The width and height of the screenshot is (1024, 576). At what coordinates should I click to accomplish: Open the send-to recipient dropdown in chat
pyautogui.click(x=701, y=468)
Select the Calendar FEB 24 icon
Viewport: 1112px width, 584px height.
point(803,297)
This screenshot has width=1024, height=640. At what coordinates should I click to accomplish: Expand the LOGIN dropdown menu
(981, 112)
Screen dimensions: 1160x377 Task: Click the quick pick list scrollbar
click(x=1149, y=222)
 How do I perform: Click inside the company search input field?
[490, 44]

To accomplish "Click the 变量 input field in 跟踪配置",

════════════════════

■ Exercise: Render the listing above as a Markdown table with the columns Row and Listing line. Give each non-blank line its own numbered row.

■ Complete output:
| Row | Listing line |
|---|---|
| 1 | The width and height of the screenshot is (1024, 576). At what coordinates should I click to accomplish: Open the send-to recipient dropdown in chat |
| 2 | pyautogui.click(x=701, y=468) |
| 3 | Select the Calendar FEB 24 icon |
| 4 | Viewport: 1112px width, 584px height. |
| 5 | point(803,297) |
| 6 | This screenshot has width=1024, height=640. At what coordinates should I click to accomplish: Expand the LOGIN dropdown menu |
| 7 | (981, 112) |
| 8 | Screen dimensions: 1160x377 Task: Click the quick pick list scrollbar |
| 9 | click(x=1149, y=222) |
| 10 |  How do I perform: Click inside the company search input field? |
| 11 | [490, 44] |
| 12 | To accomplish "Click the 变量 input field in 跟踪配置", |